■ Supplied records
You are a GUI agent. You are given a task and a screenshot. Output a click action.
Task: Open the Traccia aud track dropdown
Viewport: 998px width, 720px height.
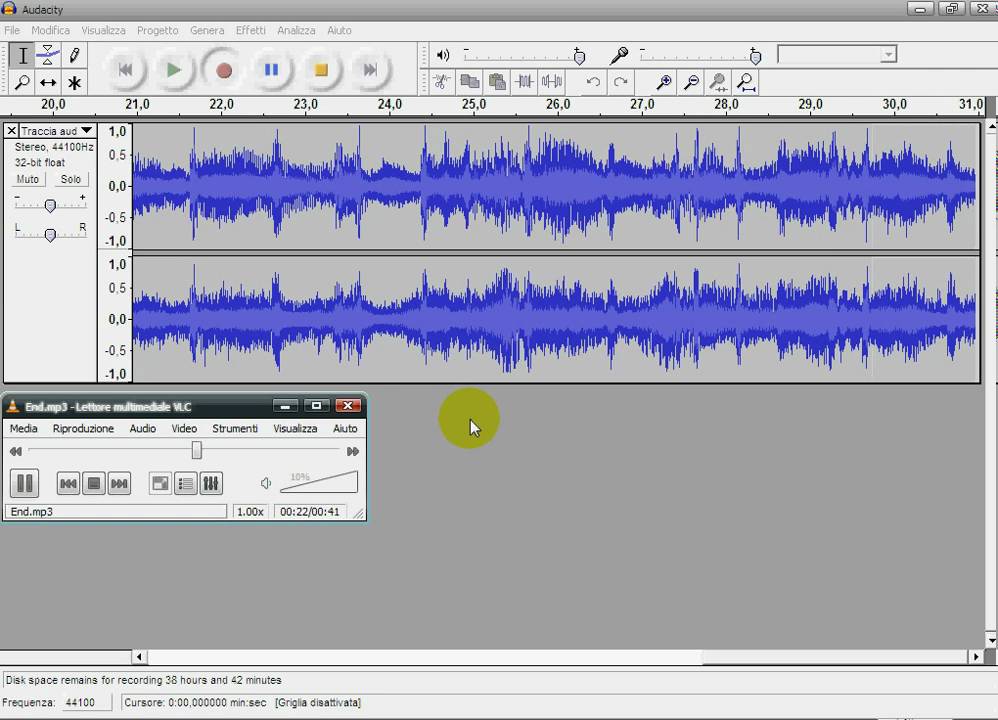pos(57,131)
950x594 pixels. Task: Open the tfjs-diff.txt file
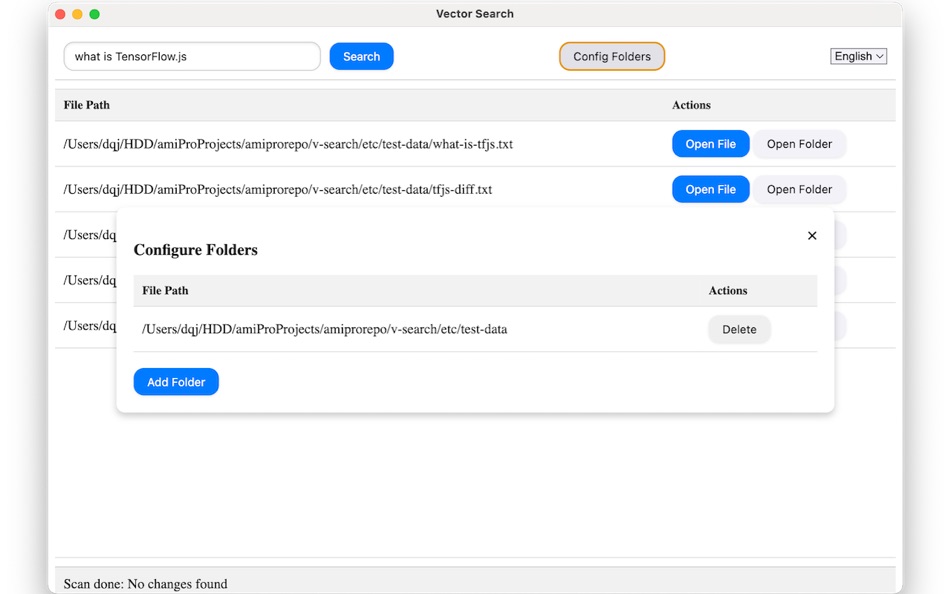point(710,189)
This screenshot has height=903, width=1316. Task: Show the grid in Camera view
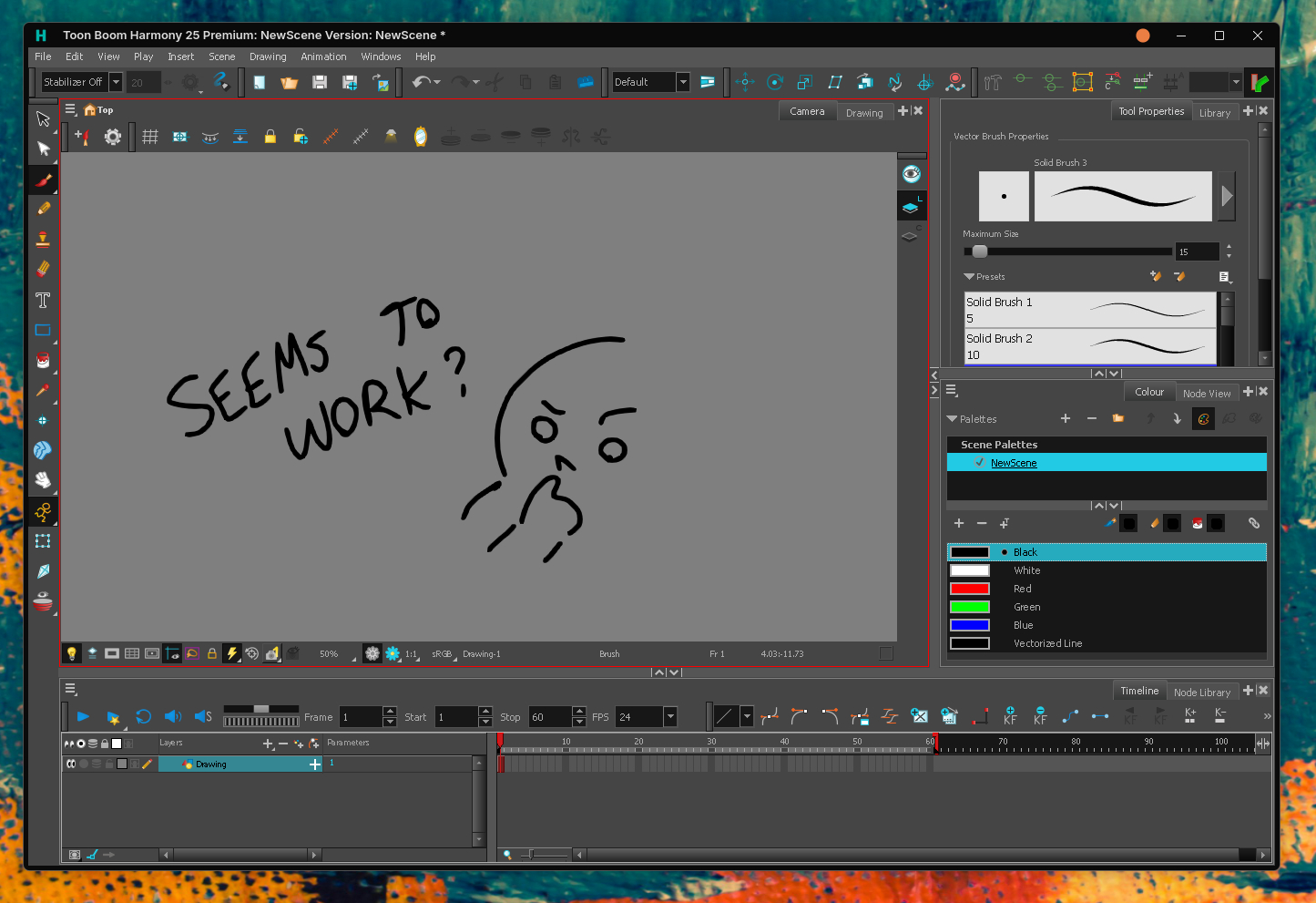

■ Task prompt
Above are the entries; copy every line among them that contains the word "screenshot".

■ Exercise solution
You are a GUI agent. You are given a task and a screenshot. Output a click action.
This screenshot has height=903, width=1316. Task: Show the grid in Camera view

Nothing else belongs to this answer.